__WORK ORDER__:
In the copy you make, include no pictures, and transcribe every record exactly.

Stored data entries
= Beginning of Section =

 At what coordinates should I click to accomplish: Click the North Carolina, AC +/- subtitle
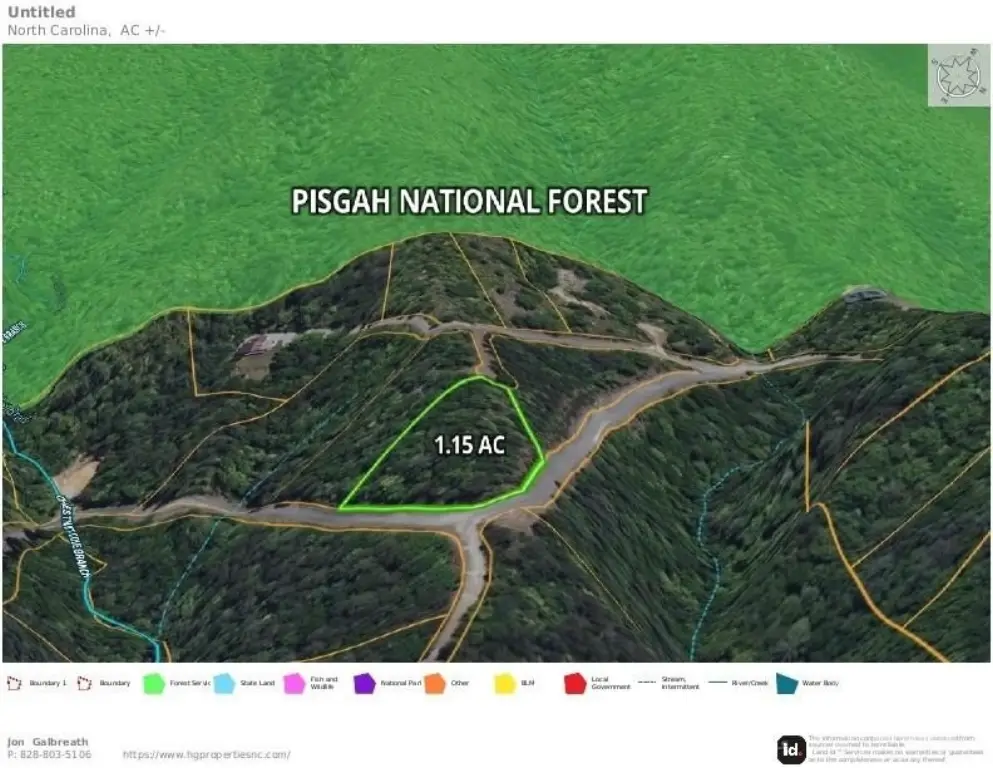tap(87, 29)
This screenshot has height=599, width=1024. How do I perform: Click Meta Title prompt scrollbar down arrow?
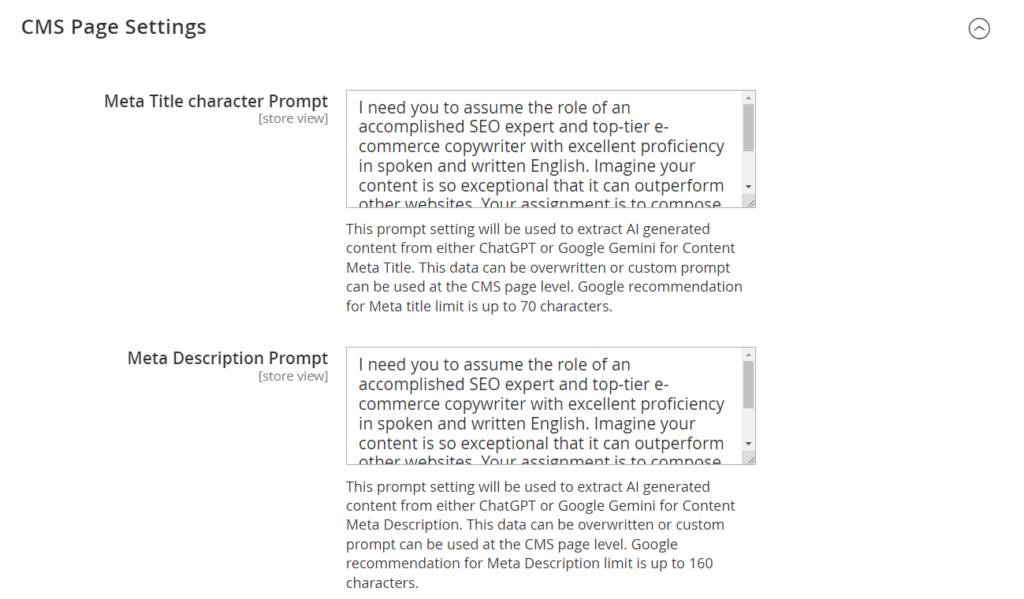(748, 187)
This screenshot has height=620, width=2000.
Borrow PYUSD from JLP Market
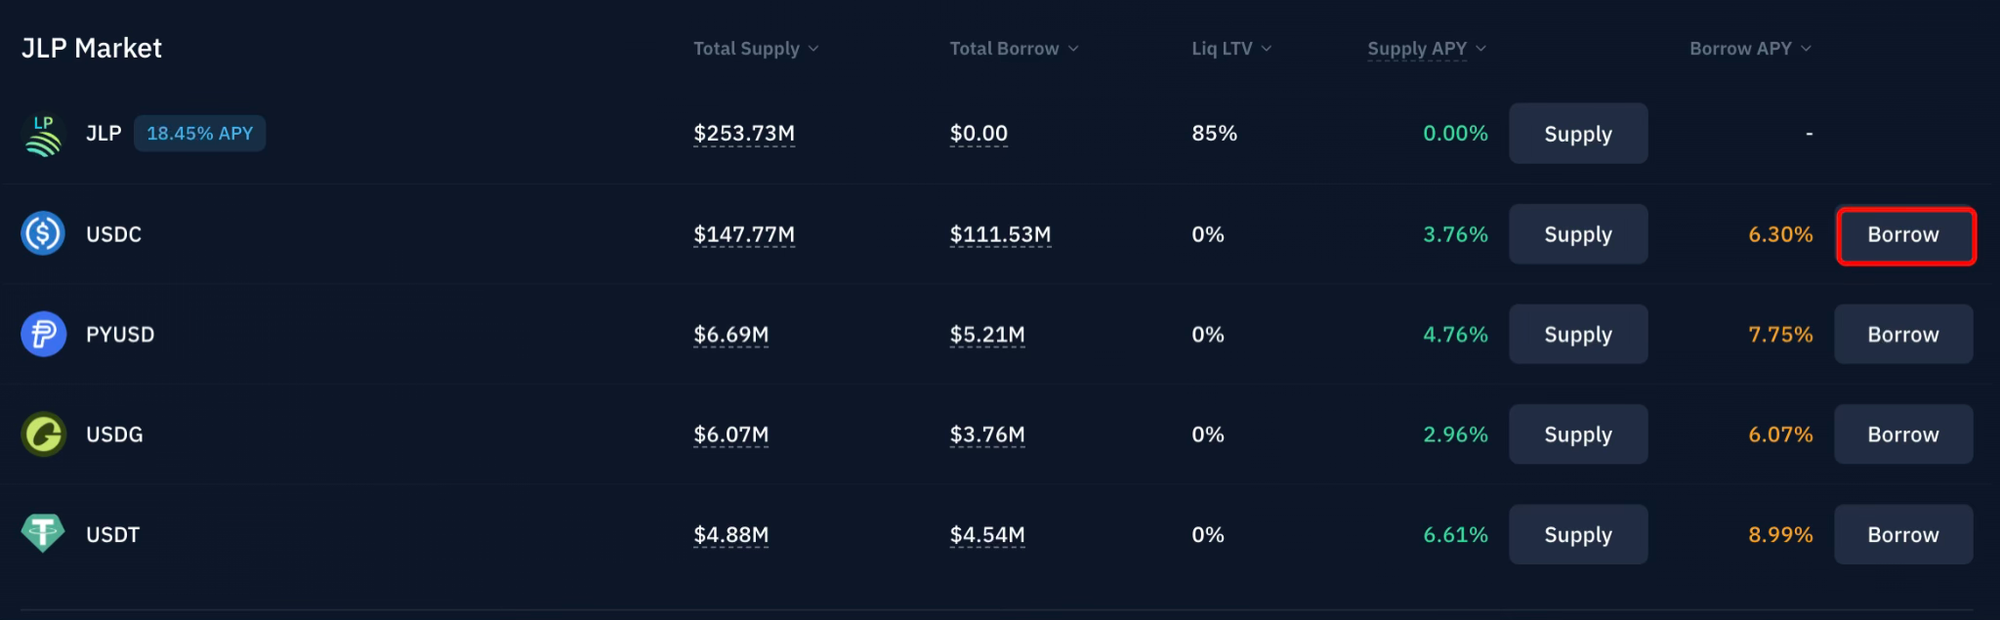1902,335
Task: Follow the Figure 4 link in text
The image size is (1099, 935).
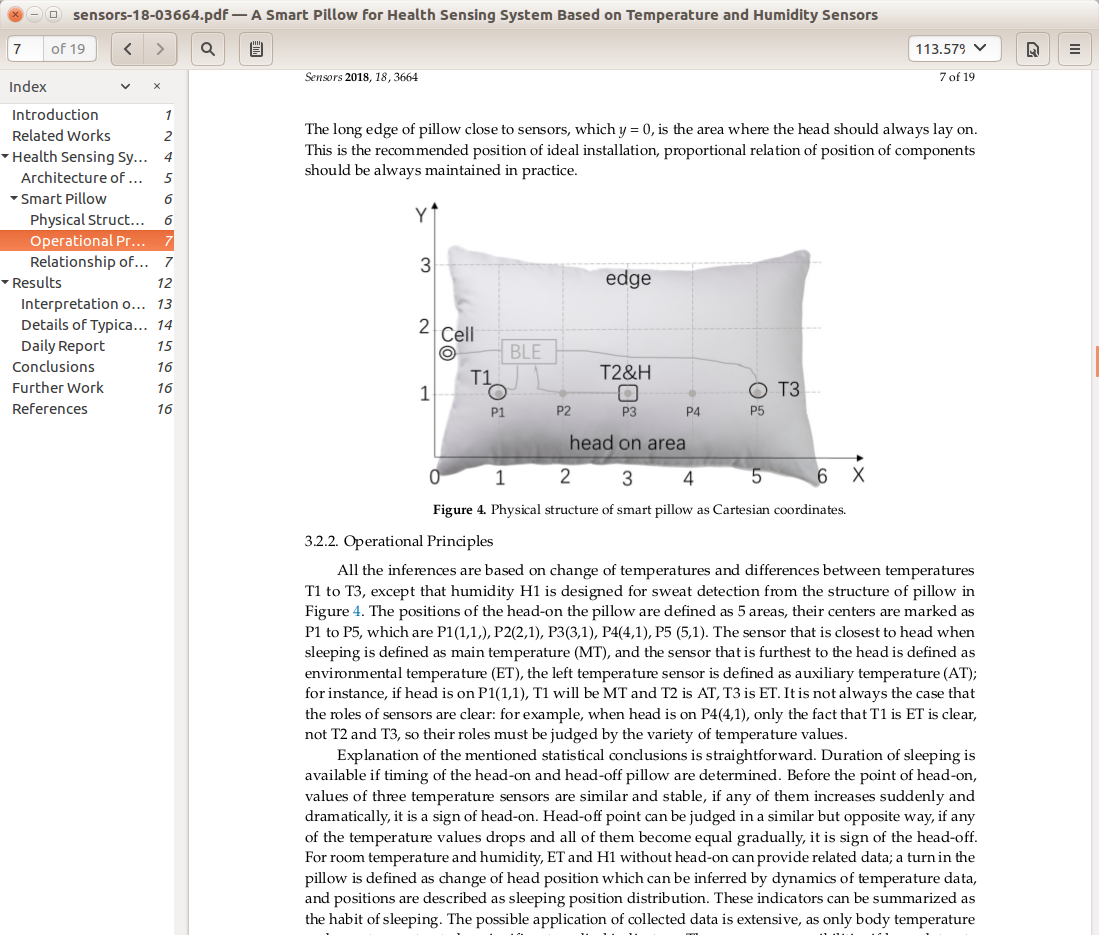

= End of Section =

__WRITTEN REPLY__:
 At what coordinates should I click to accomplish: Click the North Carolina, AC +/- subtitle
tap(87, 29)
This screenshot has height=599, width=1024. How do I perform: Click Meta Title prompt scrollbar down arrow?
(748, 187)
This screenshot has height=620, width=2000.
Borrow PYUSD from JLP Market
1902,335
Task: Follow the Figure 4 link in text
The image size is (1099, 935).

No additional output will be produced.